Workshop on Modular Knowledge (Tetrapod)

Oxford, July 13, 2018

at the Federated Logic Conference 2018

affiliated with the Third International Conference on Formal Structures for Computation and Deduction

#### Description

Mathematics, logics, and computer science support a rich ecosystem of formal knowledge. This involves many interrelated human activities such as modeling phenomena and formulating conjectures, proofs, and computations, and organizing, interconnecting, visualizing, and applying this knowledge. To handle the ever increasing body of knowledge, practitioners employ a rapidly expanding set of representation languages and computer-based tools centered around the four fundamental paradigms of formal deduction, computation, datasets, and informal narration.

Modularity has been recognized in all FLoC-related communities as a critical method for designing scalable representation languages and building large corpora of knowledge. It is also extremely valuable for comparing and exchanging knowledge across communities, corpora, and tools - a challenge that is both pressing and difficult.

Expanding on the Tetrapod workshop at the conference on intelligent computer mathematics (CICM) 2016, this workshop brings together researchers from a diverse set of research areas in order to create a universal understanding of the challenges and solutions regarding highly structured knowledge bases.

Of particular interest are

- foundational principles such as theory graphs and colimits
- interchange languages and module systems
- languages and tools for representing, reasoning, computing, managing, and documenting modular knowledge bases

#### Format

- There will be 6 invited speakers, each of which will be asked to present a specific topic.
- Each speaker will give a 15-minute presentation on that topic that is followed by a 30-minute discussion session.
- There will not be a call for papers or other contributions.

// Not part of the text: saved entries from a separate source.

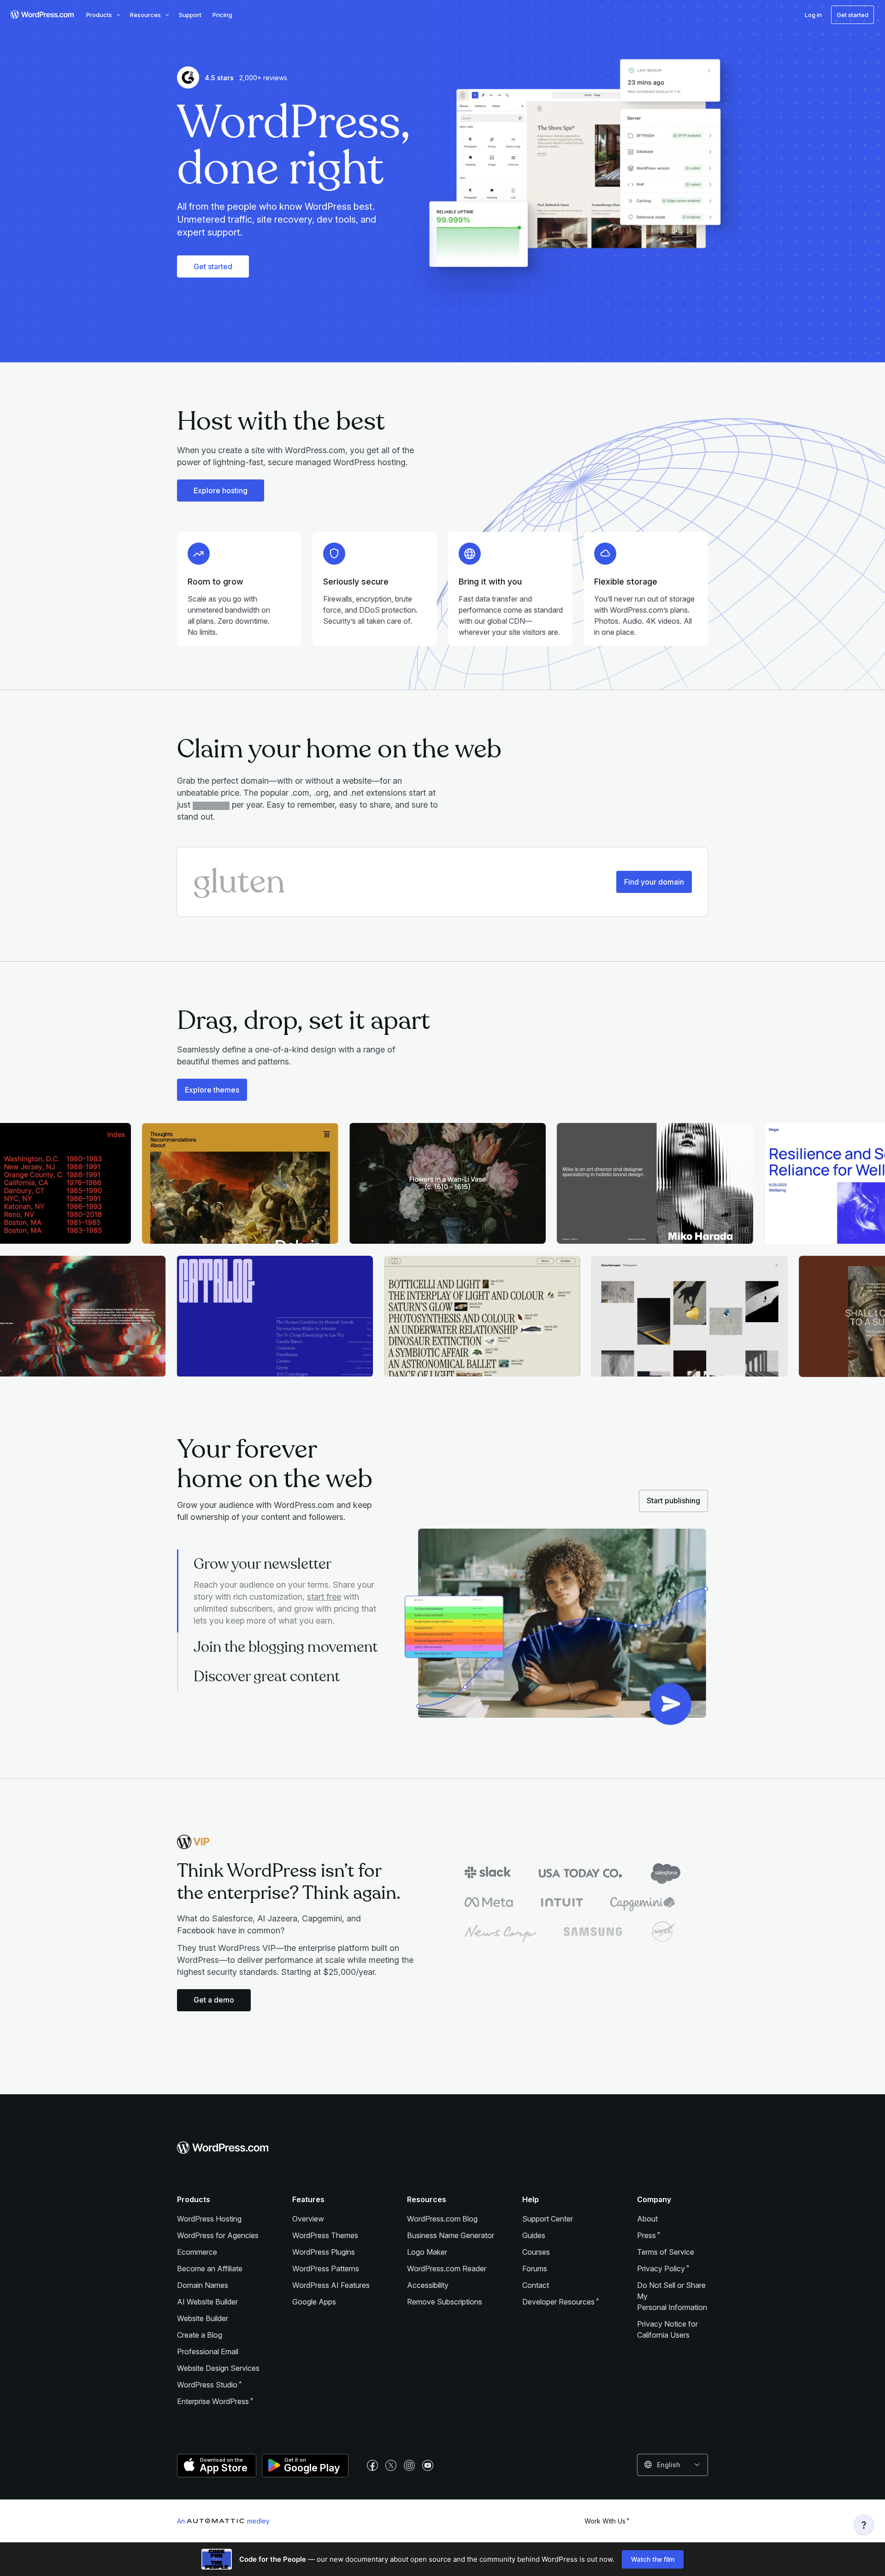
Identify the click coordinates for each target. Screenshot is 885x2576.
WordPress (207, 2384)
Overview (308, 2218)
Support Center (547, 2218)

However, there will be a call for participation that will include the invited speakers and their topics.

#### Invited speakers and topics

Speaker | Modularity in… | Slides |
---|---|---|

Catherine Dubois | Proof Checking | slides |

Georges Gonthier | Large Proofs | slides |

Till Mossakowski | Ontologies | |

Natarajan Shankar | Proof Assistants | slides |

Doug Smith | Software Synthesis | slides |

Nicolas M. Thiery | Mathematical Computation | slides |

#### Organizers

- Jacques Carette, McMaster University (carette@mcmaster.ca)
- Dennis Müller, FAU Erlangen-Nürnberg (d.mueller@kwarc.info)
- Florian Rabe, Jacobs University Bremen (florian.rabe@fau.de)

### Abstracts

#### Modularity in Proof Checking (Catherine Dubois)

The essence of (automated) proof checking is to check proofs for correctness. A proof checker takes a proposition and a presumed proof and merely verifies the proof, checking it for correctness. It is much simpler to verify a proof than finding it. Proof checking can be done in a batch way or interactively, as part of an interactive theorem prover. For example it is triggered in Coq by the keyword that ends a proof script (e.g. Qed or Defined). Moving proof checking outside of theorem provers is explored and implemented for example within the Dedukti system. Proof checking may also include some proof reconstruction.

We may wonder why we need proof checking. First publications in mathematics or computer science may contain errors. Second automated theorem provers as complex software are buggy and thus verifying their answers and proofs is very important. Proof assistants are also complex software and having some independent proof checkers - off the shelves - may also help to reduce the trusted base instead of proving the code of proof assistants (which is an impossible task). Proof checkers are simpler software than interactive or automated proof tools. Their code can be reasonably checked by crossed-reviews for example.

Type theory reduces the problem of proof checking to the problem of type-checking in a programming language. Thus a proof is a lambda-term, it is a correct proof of a formula if its type is exactly the formula to be proven, thanks to the proofs-as-programs analogy. In our presentation, we’ll focus on that definition/dimension of proof checking.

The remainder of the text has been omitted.